An oddball Texas musician runs a longshot campaign for city council in ‘Kid Candidate’

A still from Hayden Pedigo’s campaign commercial
A still from Hayden Pedigo’s campaign commercial photo courtesy Jasmine Stodel/GPFF
Kid Candidate
(2021, 67 minutes)
Screening 3 p.m. Saturday, Sept. 25
Winter Park Public Library
Available online Sept. 27–Oct. 3
peacefilmfest.org

In 1979, Dead Kennedys singer and agit-punk legend Jello Biafra ran for mayor of San Francisco as an independent. Biafra's campaign was built around his caustic, nihilistic humor and over-the-top pronouncements — all cars banned citywide, all businessmen required to wear clown suits within city limits. He finished third in a field of 10. Amarillo's Hayden Pedigo, the subject of Kid Candidate, while a denizen of the underground, avant-garde arts world, is no Jello Biafra.
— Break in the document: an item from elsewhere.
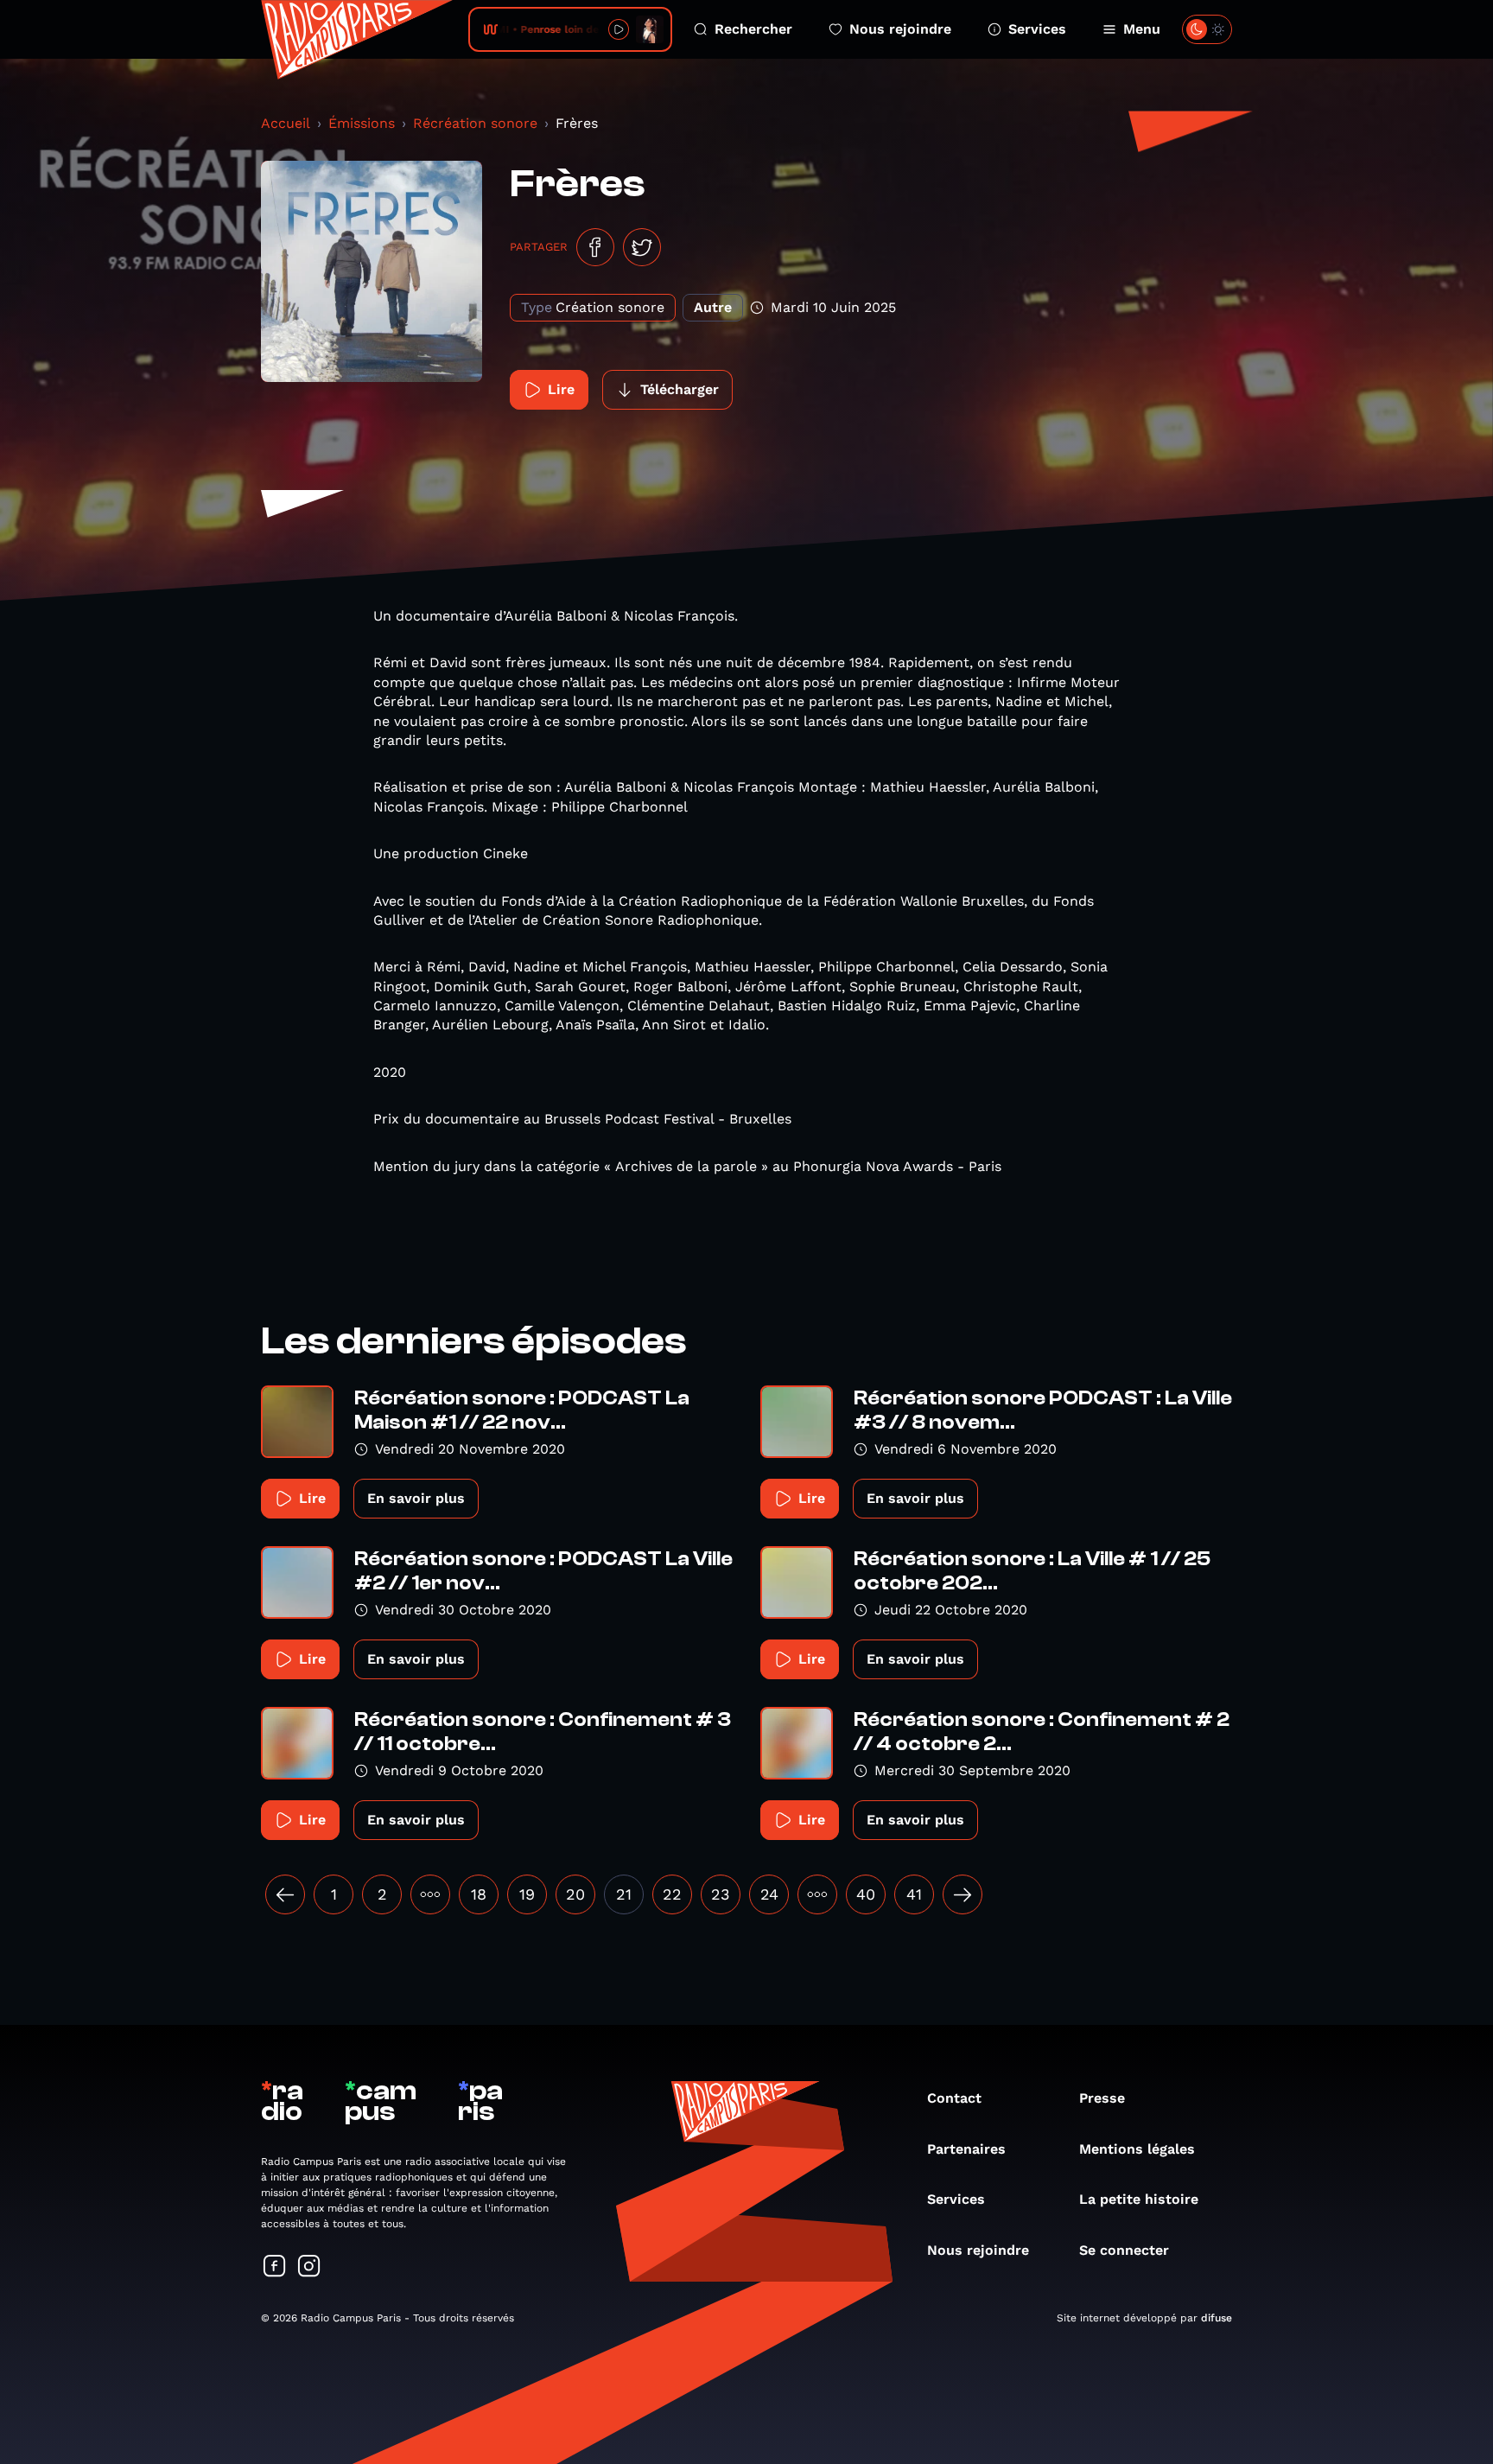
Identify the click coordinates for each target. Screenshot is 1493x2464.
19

But maybe that's not such a bad thing?

The titular Kid Candidate, Pedigo, is a mid-20s resident of Amarillo, Texas, and though he is an experimentally inclined guitar player and part of a loose collective of outré filmmakers and enthusiasts, he's the polar opposite of the types you'll find at noise shows around the country. He has an appealing, aw-shucks idealism filtered through a 21st-century lens, like Mr. Smith Goes to Washington presented as an episode of Nathan for You.
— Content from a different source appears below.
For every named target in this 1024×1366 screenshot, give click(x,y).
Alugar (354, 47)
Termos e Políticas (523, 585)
The film follows Pedigo's beyond-longshot campaign for a City Council seat in Amarillo. The campaign grew out of a funny and eccentric video Pedigo made with friends that quite by accident became a Reddit sensation and a catalyst for Pedigo to turn a jokey campaign video into the real thing.
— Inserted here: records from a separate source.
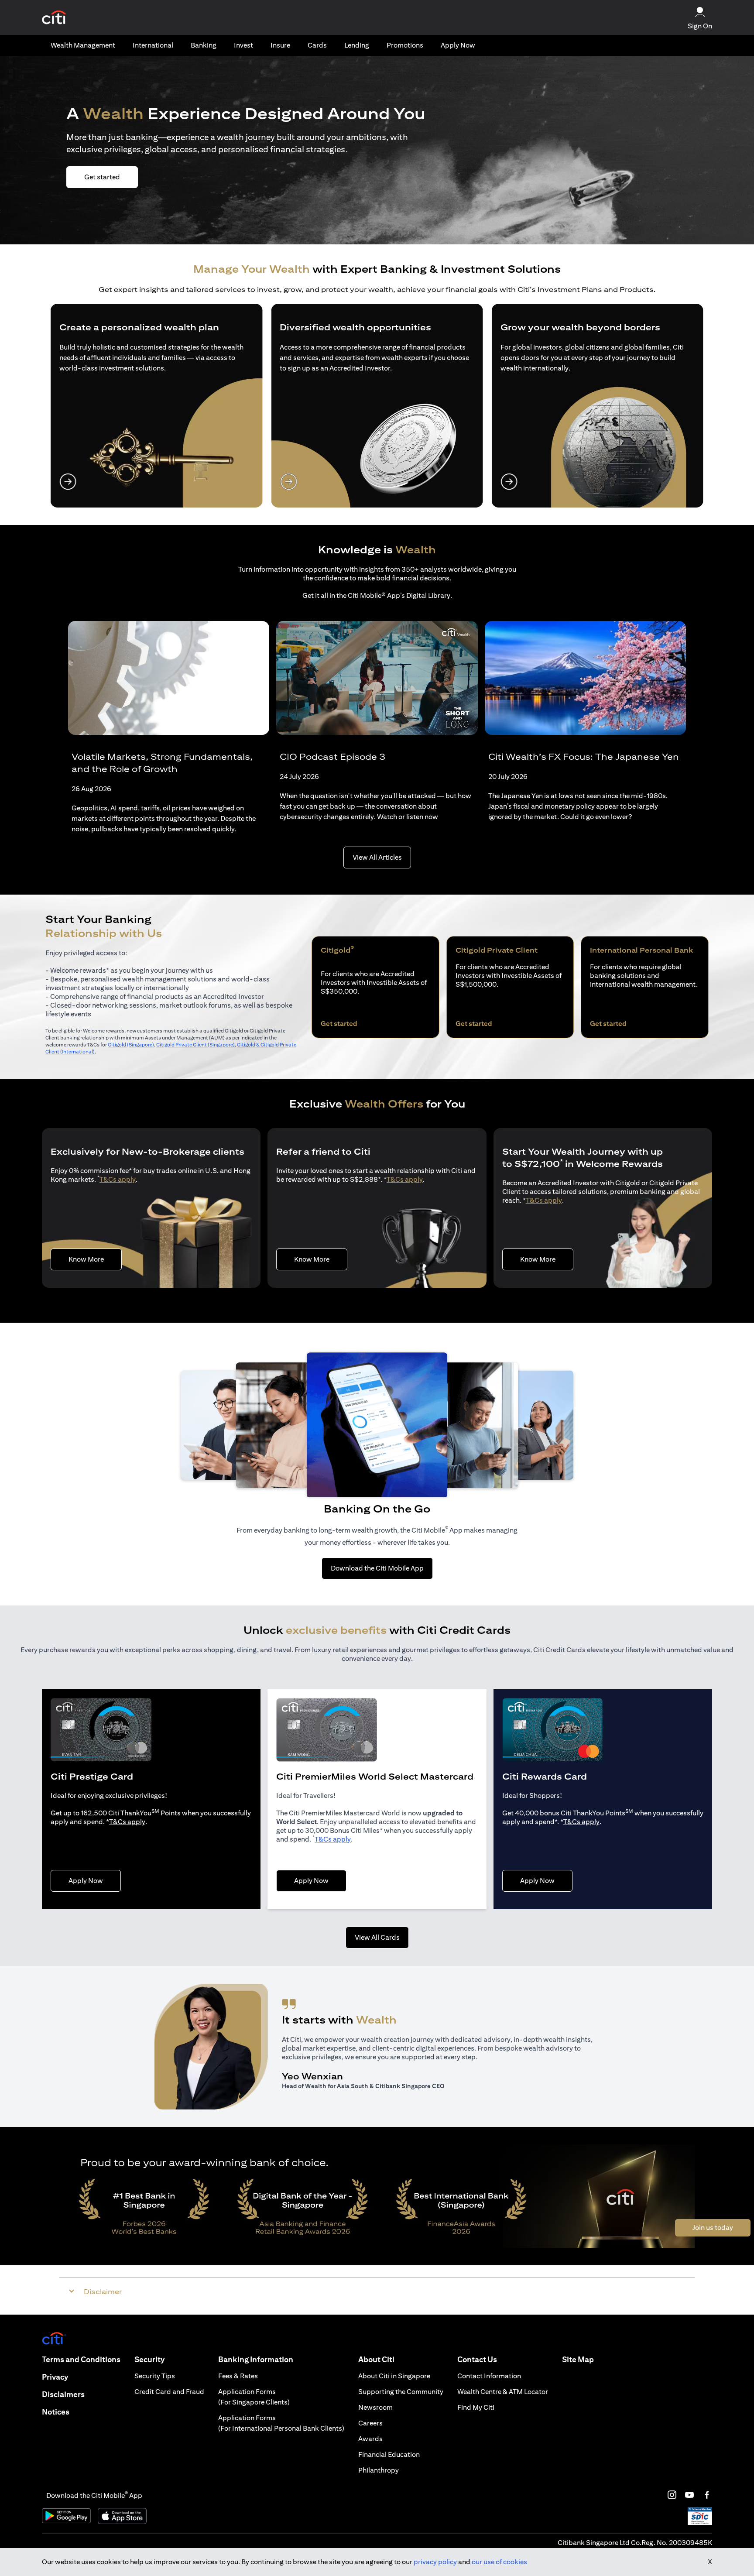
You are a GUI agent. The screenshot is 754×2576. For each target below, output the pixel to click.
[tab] (83, 45)
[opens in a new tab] (54, 17)
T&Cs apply (117, 1179)
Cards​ (317, 45)
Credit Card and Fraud (169, 2391)
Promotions (405, 45)
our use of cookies (499, 2562)
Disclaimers (63, 2394)
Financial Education (389, 2454)
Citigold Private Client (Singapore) (195, 1044)
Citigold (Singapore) (131, 1044)
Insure (280, 45)
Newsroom (375, 2407)
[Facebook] (707, 2495)
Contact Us (477, 2359)
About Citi (376, 2359)
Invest (243, 45)
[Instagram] (672, 2495)
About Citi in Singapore (394, 2376)
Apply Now (458, 45)
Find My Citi (475, 2407)
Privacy (55, 2376)
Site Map (578, 2359)
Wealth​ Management (83, 45)
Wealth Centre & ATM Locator (502, 2391)
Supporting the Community (400, 2391)
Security (149, 2359)
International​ (153, 45)
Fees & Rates (238, 2376)
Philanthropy (378, 2470)
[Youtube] (689, 2495)
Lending (356, 45)
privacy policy (435, 2562)
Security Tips (154, 2376)
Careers (370, 2423)
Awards (370, 2439)
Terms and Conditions (81, 2359)
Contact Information (489, 2376)
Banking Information (255, 2359)
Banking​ (203, 45)
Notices (55, 2411)
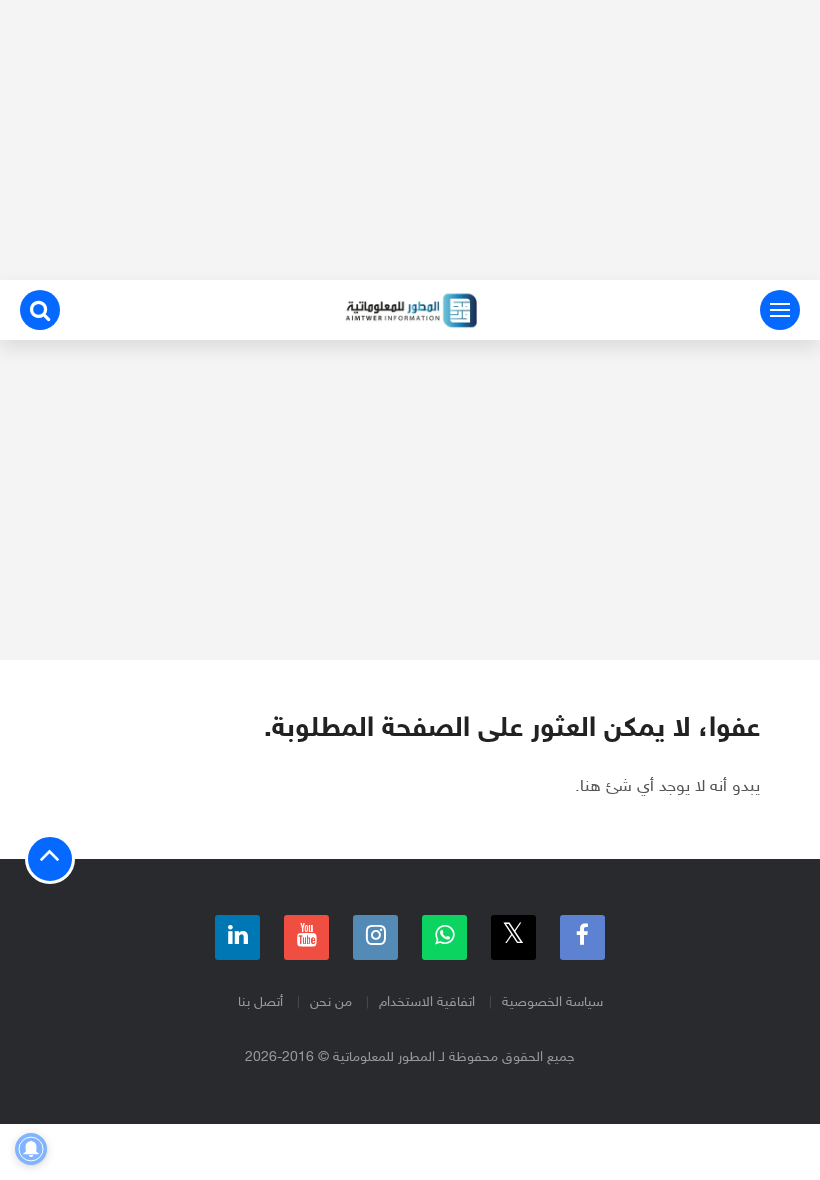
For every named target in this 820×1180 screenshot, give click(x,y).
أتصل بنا (260, 1002)
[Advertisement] (410, 140)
Of course, anyone watching this film can (spoiler alert) telegraph Pedigo's loss from the opening credits, but the thrust of the film is Pedigo unexpectedly growing into his role as a candidate, bereft of guile and, by his own choice, campaign donations. What started as something absurd becomes something that could legitimately impact lives, muses a wide-eyed Pedigo early on.

As much as it is a look at Pedigo's political journey — aided and abetted by his supportive wife, ragtag artist friends, a delightfully caustic local lawyer and activist, and heartfelt interactions with the South Sudanese immigrant community — it's also an investigaton into and indictment of the old money oligarchy (emphasis on "old") that holds Amarillo's civic life in tight, gilded clutches.

Confounding expectations from the start, Kid Candidate is an endorsement for giving a damn about where you live.